Now Uncle Bhalerao grinned again, that same grin I had seen on actors portraying serial killers in true-life documentaries. ‘We are going to use his love of poetry against him, by Jove.’


‘Strategies such as these call for thought, Deshi,’ said Uncle Bhalerao, tapping his temple with the tip of his forefinger. ‘I have spent long hours over the last three days puzzling this very thing out. I became my enemy, you see, and I asked myself, if I were a poet, what is my weak side? My weak side, Deshi, what is it? Think! Reflect.’

I made a show of thinking and reflecting, but before I could formulate words on my lips, Uncle Bhalerao was off again.

‘Praise, my boy,’ he said, as if delivering a sermon from the mount. ‘What any poet needs – even one as bad as Mansur – is praise. Unadulterated, unabashed praise. And you’re going to give it to him.’

‘I am? Whatever for?’

‘Because that is the plan.
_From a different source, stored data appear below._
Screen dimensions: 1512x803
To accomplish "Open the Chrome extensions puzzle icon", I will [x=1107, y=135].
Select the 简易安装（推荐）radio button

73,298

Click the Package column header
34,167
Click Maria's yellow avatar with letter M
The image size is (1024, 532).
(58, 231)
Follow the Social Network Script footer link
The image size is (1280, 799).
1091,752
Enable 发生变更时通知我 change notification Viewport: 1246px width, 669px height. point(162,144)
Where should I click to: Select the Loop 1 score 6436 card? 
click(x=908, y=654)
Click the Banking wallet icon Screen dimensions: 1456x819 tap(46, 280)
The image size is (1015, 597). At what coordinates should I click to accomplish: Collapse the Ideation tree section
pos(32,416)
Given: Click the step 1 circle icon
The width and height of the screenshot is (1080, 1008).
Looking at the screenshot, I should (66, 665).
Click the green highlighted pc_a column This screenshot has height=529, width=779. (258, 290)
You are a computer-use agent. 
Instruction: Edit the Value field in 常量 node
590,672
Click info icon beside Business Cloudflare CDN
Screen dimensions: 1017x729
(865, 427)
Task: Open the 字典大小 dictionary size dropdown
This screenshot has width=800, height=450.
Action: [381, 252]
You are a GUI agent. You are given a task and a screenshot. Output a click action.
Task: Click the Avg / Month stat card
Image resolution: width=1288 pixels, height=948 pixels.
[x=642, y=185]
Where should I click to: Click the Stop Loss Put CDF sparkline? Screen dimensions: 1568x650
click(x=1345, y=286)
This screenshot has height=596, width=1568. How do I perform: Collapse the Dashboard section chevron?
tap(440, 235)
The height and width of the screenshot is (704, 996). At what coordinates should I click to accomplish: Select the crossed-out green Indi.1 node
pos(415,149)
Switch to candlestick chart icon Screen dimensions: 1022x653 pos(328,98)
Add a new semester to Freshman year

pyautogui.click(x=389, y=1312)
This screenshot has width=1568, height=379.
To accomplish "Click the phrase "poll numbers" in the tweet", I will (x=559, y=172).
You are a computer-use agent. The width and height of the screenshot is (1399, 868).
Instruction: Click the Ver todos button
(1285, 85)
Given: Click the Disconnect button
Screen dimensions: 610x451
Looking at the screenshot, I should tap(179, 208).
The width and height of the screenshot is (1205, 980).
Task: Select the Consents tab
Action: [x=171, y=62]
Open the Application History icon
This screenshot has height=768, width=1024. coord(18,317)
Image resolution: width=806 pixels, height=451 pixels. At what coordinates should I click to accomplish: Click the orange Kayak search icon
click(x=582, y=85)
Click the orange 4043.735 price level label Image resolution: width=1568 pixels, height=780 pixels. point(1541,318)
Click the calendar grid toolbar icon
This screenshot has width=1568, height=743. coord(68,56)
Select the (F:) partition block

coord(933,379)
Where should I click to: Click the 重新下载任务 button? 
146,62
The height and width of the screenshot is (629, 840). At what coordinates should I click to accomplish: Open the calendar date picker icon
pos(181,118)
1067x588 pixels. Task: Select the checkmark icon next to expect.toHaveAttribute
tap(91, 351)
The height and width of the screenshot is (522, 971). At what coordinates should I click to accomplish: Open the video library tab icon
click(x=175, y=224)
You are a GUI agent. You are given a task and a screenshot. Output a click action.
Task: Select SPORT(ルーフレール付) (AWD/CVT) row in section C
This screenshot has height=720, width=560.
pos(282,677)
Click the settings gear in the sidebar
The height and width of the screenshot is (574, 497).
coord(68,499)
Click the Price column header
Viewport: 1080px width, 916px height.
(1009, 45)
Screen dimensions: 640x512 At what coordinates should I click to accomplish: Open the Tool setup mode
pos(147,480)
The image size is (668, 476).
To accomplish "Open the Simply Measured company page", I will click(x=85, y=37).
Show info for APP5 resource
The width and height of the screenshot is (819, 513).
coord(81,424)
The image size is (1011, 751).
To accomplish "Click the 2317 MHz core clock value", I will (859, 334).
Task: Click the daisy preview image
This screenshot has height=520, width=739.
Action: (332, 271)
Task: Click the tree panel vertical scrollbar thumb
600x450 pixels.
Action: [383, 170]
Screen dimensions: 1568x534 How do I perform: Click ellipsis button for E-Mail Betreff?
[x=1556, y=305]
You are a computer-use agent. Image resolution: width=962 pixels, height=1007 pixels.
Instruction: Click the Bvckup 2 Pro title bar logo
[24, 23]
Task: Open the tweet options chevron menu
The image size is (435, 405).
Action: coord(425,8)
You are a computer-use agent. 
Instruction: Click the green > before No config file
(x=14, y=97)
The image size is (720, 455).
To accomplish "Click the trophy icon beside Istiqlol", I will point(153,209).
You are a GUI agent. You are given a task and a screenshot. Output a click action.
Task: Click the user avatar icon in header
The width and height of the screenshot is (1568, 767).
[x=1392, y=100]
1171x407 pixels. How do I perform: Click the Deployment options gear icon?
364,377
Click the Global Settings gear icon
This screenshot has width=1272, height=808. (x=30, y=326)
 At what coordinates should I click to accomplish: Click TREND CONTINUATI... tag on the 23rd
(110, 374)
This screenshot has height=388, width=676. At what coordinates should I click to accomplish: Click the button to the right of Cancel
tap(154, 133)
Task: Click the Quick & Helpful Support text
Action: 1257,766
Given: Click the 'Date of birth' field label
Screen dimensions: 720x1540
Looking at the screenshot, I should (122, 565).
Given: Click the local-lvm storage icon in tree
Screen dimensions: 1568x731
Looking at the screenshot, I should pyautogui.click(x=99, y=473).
You’re going to call upon his office in an hour or two, and make a show of being a journalist from one of the many papers that compete with the Mirror in this lovely city. Let’s say Deccan Herald. Or any paper of your choosing. It does not matter. You will call upon him and tell him that you would like to publish one of his poems. You will of course tell him that you have been reading his poems in the Mirror and that you love them. And then he will swoop down upon you with paternal joy, and he will furnish you with a dozen of his dastardly verses. You will take them all, and you will come back to me. We will see to it that one of the poems gets published – I will see to it; there isn’t much that money cannot buy – and then he will be so indebted to you that you will use his gratitude as a tool. A tool, Deshi, with which you will procure for yourself a job under him as an assistant.’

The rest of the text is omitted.